* Problem description: Copy everything in the exosome stroke abstract from "Introduction: Extracellular vesicles" down to "ischemic and hemorrhage.", changing "stroke" to "cerebral infarction" wherever it occurs.

-- Supplied passage follows --

Introduction: Extracellular vesicles such as exosomes has opened a new field of research. Exosomes are able to transfer DNAs, mRNAs, microRNAs, non-coding RNAs, proteins, trophic factors and lipids associated with brain plasticity enhancement after stroke.
Aim: To investigate white matter repair after exosomes administration in two experimental models of subcortical stroke: ischemic and hemorrhage.
Material/Methods: Subcortical ischemic stroke was induced by Endothelin-1 and Collagenase IV was used to induce subcortical hemorrhagic stroke into striatum. Intravenous exosomes or saline only were administrated at 24h after cerebral infarct as treatment. Exosomes were isolated from culture of adipose mesenchymal stem cell and they were characterized by Nanoshight, Electronic microscope, Western blot and Immunofluorescence. Proteins contained into exosomes were analyzed by Orbitrab. We analyzed functional recovery by Rotarod, beam walking and Rogers tests. Lesion volume and tract connectivity were studied by magnetic resonance image. Anterograde and retrograde tracers were used to analyze axonal sprouting. Myelin formation was analyzed by cryomielin.

-- Supplied passage concluded --
-- Study material follows --

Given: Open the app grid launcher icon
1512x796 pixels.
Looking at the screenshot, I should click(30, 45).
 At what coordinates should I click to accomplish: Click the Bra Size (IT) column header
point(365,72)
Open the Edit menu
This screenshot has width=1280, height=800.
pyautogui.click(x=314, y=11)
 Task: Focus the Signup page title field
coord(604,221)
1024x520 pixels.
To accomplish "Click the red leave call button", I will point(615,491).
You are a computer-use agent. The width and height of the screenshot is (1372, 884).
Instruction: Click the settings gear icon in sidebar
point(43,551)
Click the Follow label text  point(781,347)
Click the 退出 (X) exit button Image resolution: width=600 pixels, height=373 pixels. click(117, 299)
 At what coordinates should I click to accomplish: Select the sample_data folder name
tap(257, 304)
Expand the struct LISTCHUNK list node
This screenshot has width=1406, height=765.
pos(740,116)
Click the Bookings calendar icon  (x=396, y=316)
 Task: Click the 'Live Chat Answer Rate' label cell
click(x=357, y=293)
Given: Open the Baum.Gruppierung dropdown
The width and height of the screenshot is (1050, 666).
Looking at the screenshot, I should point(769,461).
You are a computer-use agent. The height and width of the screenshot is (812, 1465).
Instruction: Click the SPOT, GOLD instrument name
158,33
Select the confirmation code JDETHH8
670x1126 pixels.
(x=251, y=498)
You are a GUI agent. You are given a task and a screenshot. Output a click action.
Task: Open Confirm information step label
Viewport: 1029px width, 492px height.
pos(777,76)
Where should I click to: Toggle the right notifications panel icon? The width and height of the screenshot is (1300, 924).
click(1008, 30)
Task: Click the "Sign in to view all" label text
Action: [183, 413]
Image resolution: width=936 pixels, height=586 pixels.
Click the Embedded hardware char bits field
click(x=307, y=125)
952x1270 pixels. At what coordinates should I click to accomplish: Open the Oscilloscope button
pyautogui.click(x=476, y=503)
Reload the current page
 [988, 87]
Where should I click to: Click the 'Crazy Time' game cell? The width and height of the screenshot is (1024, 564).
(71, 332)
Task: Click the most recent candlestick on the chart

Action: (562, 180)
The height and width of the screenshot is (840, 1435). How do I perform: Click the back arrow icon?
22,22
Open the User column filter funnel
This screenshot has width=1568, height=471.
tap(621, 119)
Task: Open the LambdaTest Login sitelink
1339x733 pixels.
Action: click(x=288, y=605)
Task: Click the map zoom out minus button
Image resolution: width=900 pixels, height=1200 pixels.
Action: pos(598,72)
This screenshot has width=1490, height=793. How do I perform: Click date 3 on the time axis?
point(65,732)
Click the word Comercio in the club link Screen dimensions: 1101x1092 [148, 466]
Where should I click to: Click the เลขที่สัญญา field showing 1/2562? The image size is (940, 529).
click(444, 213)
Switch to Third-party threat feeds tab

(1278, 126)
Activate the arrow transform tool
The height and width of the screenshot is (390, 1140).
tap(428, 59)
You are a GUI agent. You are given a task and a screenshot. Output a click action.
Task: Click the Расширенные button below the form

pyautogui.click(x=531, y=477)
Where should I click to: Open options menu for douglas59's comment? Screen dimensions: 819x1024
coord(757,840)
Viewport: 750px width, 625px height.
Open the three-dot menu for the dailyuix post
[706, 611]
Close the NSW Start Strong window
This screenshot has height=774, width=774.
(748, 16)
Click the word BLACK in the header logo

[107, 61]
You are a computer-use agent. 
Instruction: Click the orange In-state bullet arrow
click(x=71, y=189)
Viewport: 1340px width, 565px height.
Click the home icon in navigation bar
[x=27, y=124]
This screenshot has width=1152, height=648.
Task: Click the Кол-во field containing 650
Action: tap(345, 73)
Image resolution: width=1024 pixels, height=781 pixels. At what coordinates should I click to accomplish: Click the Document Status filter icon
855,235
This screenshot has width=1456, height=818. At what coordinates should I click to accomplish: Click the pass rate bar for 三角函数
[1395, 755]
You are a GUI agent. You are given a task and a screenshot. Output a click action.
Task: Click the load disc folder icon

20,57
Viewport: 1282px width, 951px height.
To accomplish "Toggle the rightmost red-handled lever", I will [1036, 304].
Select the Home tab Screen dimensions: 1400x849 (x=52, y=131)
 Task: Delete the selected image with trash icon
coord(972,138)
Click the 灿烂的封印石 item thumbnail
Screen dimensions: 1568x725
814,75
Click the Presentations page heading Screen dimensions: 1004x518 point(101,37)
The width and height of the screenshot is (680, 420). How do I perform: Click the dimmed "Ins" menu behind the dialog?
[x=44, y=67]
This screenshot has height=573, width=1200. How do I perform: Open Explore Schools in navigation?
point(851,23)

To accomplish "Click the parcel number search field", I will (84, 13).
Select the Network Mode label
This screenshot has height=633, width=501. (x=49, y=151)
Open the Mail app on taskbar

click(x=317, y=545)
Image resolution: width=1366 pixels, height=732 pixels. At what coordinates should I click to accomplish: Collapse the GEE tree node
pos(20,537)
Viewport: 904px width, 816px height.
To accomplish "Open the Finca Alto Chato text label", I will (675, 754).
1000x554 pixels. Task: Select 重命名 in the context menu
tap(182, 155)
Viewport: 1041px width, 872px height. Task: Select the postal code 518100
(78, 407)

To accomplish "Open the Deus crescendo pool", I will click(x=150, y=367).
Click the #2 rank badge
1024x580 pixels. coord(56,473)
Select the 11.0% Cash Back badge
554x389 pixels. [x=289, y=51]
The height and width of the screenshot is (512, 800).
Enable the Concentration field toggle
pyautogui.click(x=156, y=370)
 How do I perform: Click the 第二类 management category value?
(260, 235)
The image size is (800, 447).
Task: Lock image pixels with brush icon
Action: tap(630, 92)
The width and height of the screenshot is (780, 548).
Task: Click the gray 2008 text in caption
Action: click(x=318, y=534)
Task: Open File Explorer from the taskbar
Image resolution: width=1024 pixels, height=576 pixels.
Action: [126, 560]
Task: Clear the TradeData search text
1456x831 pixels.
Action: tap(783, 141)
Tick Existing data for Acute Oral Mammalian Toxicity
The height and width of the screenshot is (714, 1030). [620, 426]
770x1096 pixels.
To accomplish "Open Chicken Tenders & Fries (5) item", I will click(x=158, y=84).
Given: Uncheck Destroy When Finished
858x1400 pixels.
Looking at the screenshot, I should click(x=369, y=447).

-- Study material concluded --

* Task output:
Introduction: Extracellular vesicles such as exosomes has opened a new field of research. Exosomes are able to transfer DNAs, mRNAs, microRNAs, non-coding RNAs, proteins, trophic factors and lipids associated with brain plasticity enhancement after cerebral infarction.
Aim: To investigate white matter repair after exosomes administration in two experimental models of subcortical cerebral infarction: ischemic and hemorrhage.